RESULTS FROM U.S. MAJORS IN LINE WITH EXPECTATIONS
27 Jan 04. Lockheed Martin Corporation (NYSE: LMT) reported record net sales of $31.8bn in 2003, a 20% increase, (2002: $26.6bn). Sales grew in all business segments in 2003. The Corporation booked more than $38bn of orders in 2003, increasing its year-end backlog to a record $76.9bn.
Net earnings for 2003 were $1.1bn ($2.34 per diluted share), (2002: $500m ($1.11 per diluted share)). Cash provided by operating activities for 2003 was $1.8bn, after a discretionary pre-funding of $450 million in December for future defined benefit pension plan contributions.
Net sales for the quarter were $9.0bn, a 15% increase, (2002: $7.8bn). Net sales were $31.8bn in 2003, a 20% increase, (2002: $26.6 bn).

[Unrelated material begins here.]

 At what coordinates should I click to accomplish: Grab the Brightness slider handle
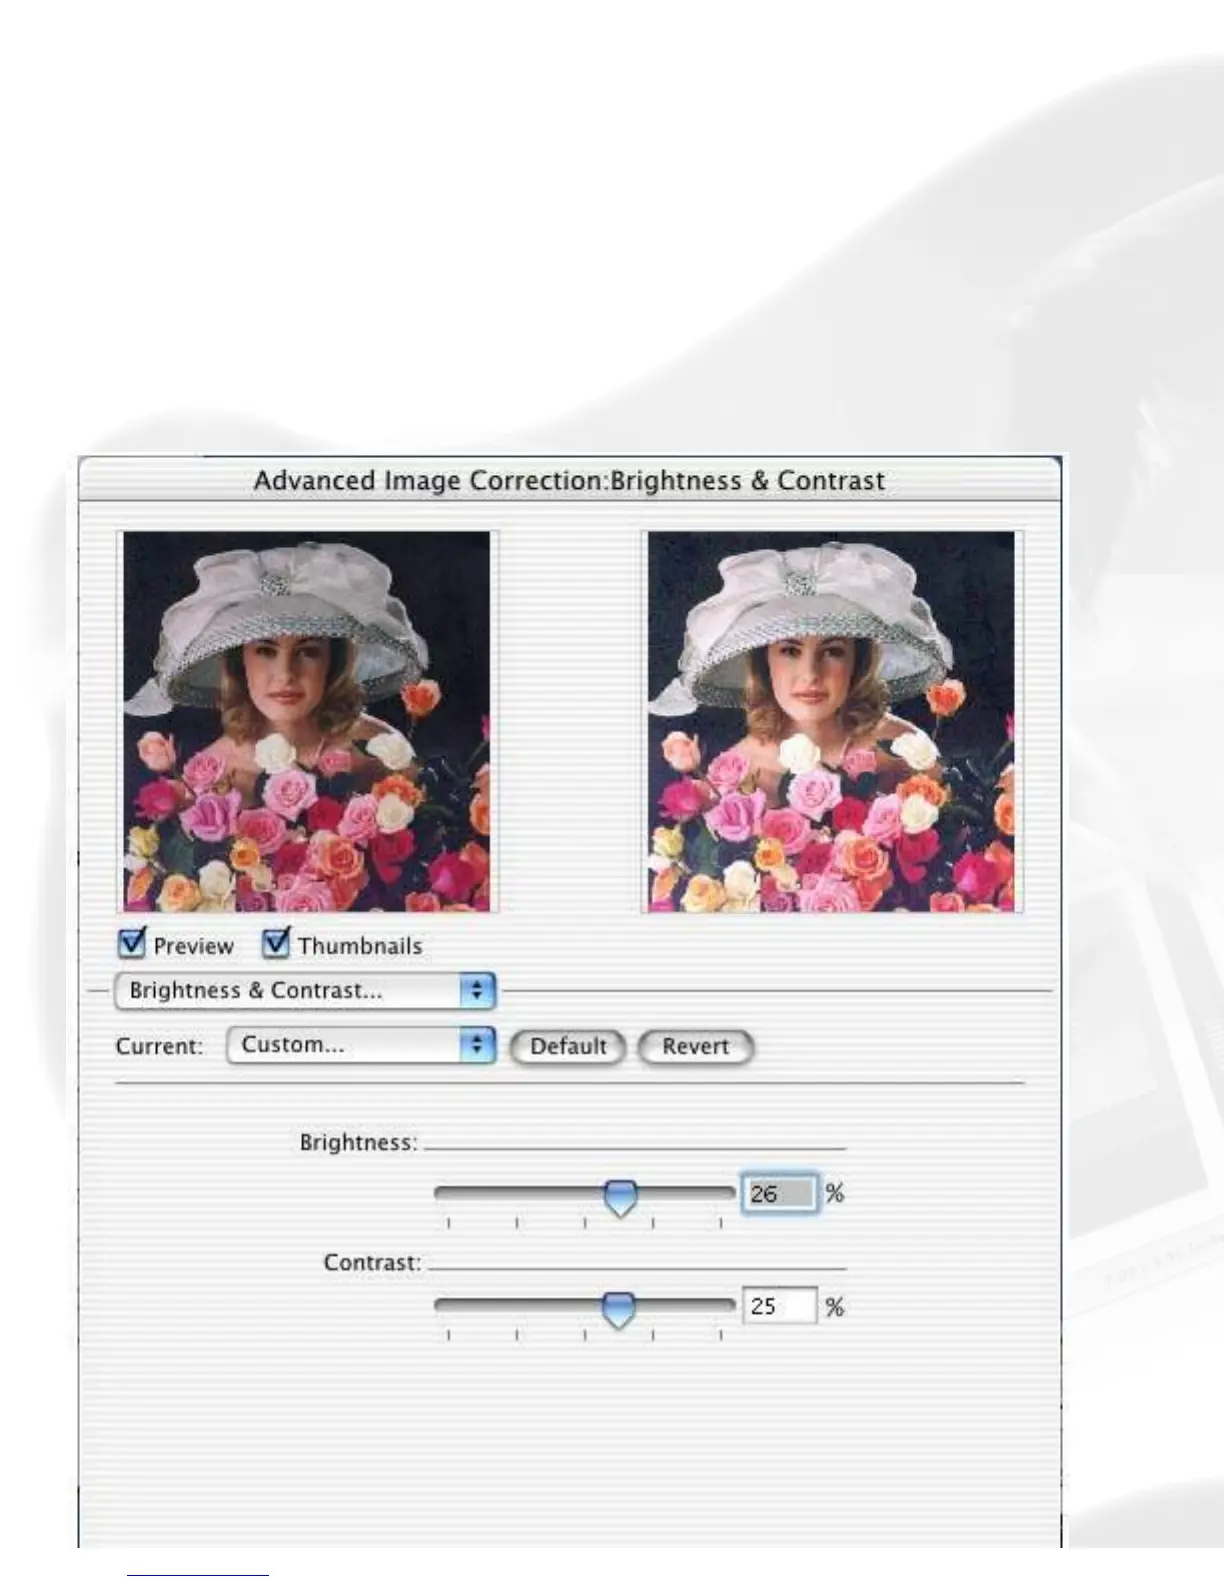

Net earnings for the three months ended December 31, 2003 were $344m ($0.77 per share), including an $8m gain ($0.02 per share) from the sale of the Corporation’s commercial IT business. The net loss for the comparable 2002 quarter was $347m ($0.77 per share). The 2002 results included charges for the impairment of telecommunications equity investments and Space Imaging, a charge related to a Russian launch services provider, and a loss from discontinued operations. The combined effect of these items decreased fourth quarter 2002 earnings by $727m ($1.62 per share).
Net earnings for 2003 were $1.1bn ($2.34 per diluted share). The 2003 results included the gain on the sale of the commercial IT business and previously reported net charges of $110m ($0.24 per share) primarily associated with the early retirement of long-term debt and the exit from the commercial mail sorting business. The combined effect of these items was to decrease 2003 earnings by $102 million ($0.22 per share). Net earnings for 2002 were $500 million ($1.11 per diluted share).
Net sales for Aeronautics increased by 58% for both the quarter and year in 2003 due to growth in the Combat Aircraft and Air Mobility lines of business. For both the quarter and the year, approximately half the growth in Combat Aircraft was due to higher volume on the F-35 Joint Strike Fighter program with a majority of the remaining growth attributable to F-16 programs as a result of increased deliveries. In the fourth quarter of 2003, 22 F-16’s were delivered, 17 more than in the 2002 period. In 2003, 62 F-16’s were delivered, 41 more than in 2002. Increased C-130J deliveries contributed $300 million to the quarter-over-quarter increase in sales and $470 million to the year-over-year growth in sales. In the fourth quarter of 2003, there were six C-130J deliveries as compared to two deliveries in the 2002 period. For the full year, there were 15 C-130J deliveries compared to eight deliveries in 2002.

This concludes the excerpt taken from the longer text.